Consigne 1 => Recopiez le passage de l'article sur Genève et le sommet Biden-Poutine qui va de « Soyons honnête, nous » jusqu'à « la Genève internationale. ».
Consigne 2 =>
Répondez aux questions suivantes d'après l'article sur Genève et le sommet Biden-Poutine.
(a) Quelle rencontre d'autrefois l'article cite-t-il en comparaison ?
(b) Quelle expression entre guillemets l'article emploie-t-il pour désigner Genève ?
(c) Selon l'article, qu'obtiendra-t-on au pire avec Biden-Poutine ?
Consigne 3 => Poursuivez, s'il vous plaît, l'article sur Genève et le sommet Biden-Poutine à partir de sa dernière phrase.

Document source =>
-----

Soyons honnête, nous nous disions que Genève avait perdu de son aura et que le monde la boudait. Que la ville, vidée de ses innombrables réunions s’assoupissait doucement. Qu’elle était délaissée, qu’on lui préférait d’autres villes. Ce n’était pas faux. Mais l’annonce du sommet Biden-Poutine ou Poutine-Biden (l’ordre d’apparition n’est pas encore clairement établi) l’a réveillée brusquement et a remis les projecteurs sur la « ville monde » par excellence.
Le 19h30 / 1 min. / 25.05.2021
Il n’y a pas de doute que la rencontre au bord du lac, et peut-être au coin du feu comme Reagan-Gorbatchev autrefois, conforte de manière spectaculaire le rôle de la Genève internationale.
L’époque n’est cependant plus la même. Avec Reagan-Gorbatchev, on était dans le choc des puissances et on pressentait qu’il résulterait quelque chose de cette confrontation de géants, en bien ou en mal. Au mieux : un peu de paix. Avec Biden-Poutine, on assistera plutôt à un premier rendez-vous, histoire de voir si on peut faire un bout de chemin ensemble, après avoir partagé injures et méchancetés. Au pire : un répit dans les invectives.

-----

Entrées fournies =>

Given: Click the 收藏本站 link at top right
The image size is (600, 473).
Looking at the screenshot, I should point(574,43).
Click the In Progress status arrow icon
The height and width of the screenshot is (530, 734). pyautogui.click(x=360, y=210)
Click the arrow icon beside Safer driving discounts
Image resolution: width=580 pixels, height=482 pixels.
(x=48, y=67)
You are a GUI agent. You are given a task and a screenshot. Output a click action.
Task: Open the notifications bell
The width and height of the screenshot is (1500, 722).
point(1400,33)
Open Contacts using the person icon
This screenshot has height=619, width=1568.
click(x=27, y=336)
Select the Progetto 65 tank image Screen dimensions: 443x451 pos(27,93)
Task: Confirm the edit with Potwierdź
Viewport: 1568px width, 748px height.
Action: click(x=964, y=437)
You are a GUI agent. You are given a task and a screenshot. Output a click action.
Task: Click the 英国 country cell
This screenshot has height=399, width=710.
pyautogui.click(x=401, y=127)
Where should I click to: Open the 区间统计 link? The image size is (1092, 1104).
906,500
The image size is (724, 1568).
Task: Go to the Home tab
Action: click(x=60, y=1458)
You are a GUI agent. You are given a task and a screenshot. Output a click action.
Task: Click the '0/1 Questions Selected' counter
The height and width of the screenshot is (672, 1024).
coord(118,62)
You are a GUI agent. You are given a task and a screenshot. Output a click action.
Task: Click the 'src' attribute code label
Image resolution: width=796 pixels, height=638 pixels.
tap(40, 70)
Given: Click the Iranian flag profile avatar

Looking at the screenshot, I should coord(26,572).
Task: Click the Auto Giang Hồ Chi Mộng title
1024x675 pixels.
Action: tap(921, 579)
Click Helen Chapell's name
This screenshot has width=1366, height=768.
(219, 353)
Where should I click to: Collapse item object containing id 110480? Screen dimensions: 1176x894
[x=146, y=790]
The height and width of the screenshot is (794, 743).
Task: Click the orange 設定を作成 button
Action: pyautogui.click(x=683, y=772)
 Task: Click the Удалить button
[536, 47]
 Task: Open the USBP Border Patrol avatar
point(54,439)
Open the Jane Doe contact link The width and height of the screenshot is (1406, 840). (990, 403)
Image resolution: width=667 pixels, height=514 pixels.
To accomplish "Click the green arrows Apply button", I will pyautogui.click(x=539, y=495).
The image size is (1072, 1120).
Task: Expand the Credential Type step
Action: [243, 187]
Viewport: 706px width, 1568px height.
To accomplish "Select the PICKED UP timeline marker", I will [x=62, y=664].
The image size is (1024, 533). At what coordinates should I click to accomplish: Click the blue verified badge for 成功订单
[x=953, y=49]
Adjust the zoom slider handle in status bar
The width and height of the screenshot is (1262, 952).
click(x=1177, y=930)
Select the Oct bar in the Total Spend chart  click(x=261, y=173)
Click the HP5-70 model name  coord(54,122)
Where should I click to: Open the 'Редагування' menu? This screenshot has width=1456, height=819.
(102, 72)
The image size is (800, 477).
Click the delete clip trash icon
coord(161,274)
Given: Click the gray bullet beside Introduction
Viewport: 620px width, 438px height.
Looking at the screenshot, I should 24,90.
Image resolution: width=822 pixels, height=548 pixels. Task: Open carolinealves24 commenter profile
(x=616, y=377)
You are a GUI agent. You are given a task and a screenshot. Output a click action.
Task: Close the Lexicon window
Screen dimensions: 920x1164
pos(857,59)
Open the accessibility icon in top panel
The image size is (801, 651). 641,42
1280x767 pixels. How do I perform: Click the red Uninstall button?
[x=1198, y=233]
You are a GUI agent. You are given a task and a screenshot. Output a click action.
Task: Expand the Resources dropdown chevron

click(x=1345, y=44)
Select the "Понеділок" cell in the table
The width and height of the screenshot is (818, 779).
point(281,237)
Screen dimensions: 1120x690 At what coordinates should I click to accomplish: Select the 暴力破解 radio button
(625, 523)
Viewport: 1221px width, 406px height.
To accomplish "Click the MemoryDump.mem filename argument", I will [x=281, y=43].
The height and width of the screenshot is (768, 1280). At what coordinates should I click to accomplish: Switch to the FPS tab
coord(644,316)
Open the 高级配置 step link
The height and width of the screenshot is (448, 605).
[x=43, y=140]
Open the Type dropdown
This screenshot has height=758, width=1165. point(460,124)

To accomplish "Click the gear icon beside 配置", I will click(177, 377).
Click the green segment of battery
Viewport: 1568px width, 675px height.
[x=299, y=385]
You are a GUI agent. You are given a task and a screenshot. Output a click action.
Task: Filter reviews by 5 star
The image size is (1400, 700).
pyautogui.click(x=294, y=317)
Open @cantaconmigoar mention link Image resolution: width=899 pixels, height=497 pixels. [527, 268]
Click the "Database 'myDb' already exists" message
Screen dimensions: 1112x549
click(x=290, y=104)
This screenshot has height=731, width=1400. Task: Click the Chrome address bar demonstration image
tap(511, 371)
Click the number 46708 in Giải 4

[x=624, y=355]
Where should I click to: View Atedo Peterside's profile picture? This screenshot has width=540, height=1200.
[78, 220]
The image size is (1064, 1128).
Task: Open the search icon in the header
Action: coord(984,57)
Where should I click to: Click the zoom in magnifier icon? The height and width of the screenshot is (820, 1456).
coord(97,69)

-----

Votre réponse 1 =>
Soyons honnête, nous nous disions que Genève avait perdu de son aura et que le monde la boudait. Que la ville, vidée de ses innombrables réunions s’assoupissait doucement. Qu’elle était délaissée, qu’on lui préférait d’autres villes. Ce n’était pas faux. Mais l’annonce du sommet Biden-Poutine ou Poutine-Biden (l’ordre d’apparition n’est pas encore clairement établi) l’a réveillée brusquement et a remis les projecteurs sur la « ville monde » par excellence.
Le 19h30 / 1 min. / 25.05.2021
Il n’y a pas de doute que la rencontre au bord du lac, et peut-être au coin du feu comme Reagan-Gorbatchev autrefois, conforte de manière spectaculaire le rôle de la Genève internationale.

Votre réponse 2 =>
(a) La rencontre Reagan-Gorbatchev.
(b) « ville monde ».
(c) Un répit dans les invectives.

Votre réponse 3 =>
On croyait alors, avec raison, au bonheur de la rencontre. On est cette fois dans le malheur des nouvelles confrontations en gestation. A l’espérance a succédé l’angoisse et le sommet de Genève ne pourra pas l’effacer. On est dans la reconstitution de blocs forgés autour de convictions affirmées et opposées. Ici, la démocratie libérale, ailleurs des régimes dit illibéraux, selon la classification du politologue Yascha Munk, régimes où le respect des libertés fondamentales n’est pas jugé essentiel, et donc pas prioritaire.
Sur le terrain des droits de l’homme, Genève, et la Suisse, ne vont pas manquer de travail de sitôt. C’est une œuvre de longue haleine, souvent moins spectaculaire, moins publique, plus âpre, plus exigeante.
Le sommet de Genève est moins crucial sans doute aussi parce que la véritable confrontation, celle que le monde redoute, c’est celle qui oppose les Etats-Unis et la Chine.
Le Covid-19 a certes désigné Genève, siège de l’OMS et de nombreuses organisations, comme une capitale mondiale de la santé, et, en même temps, il a éloigné tous les acteurs du jeu diplomatique. La pandémie les a contraints à rester chez eux, à distance, reliés par le fragile fil de la visioconférence. Genève a perdu de sa substance, des effets de réseau, des échanges impromptus, des intuitions libératrices. Il faut espérer que cela revienne vite.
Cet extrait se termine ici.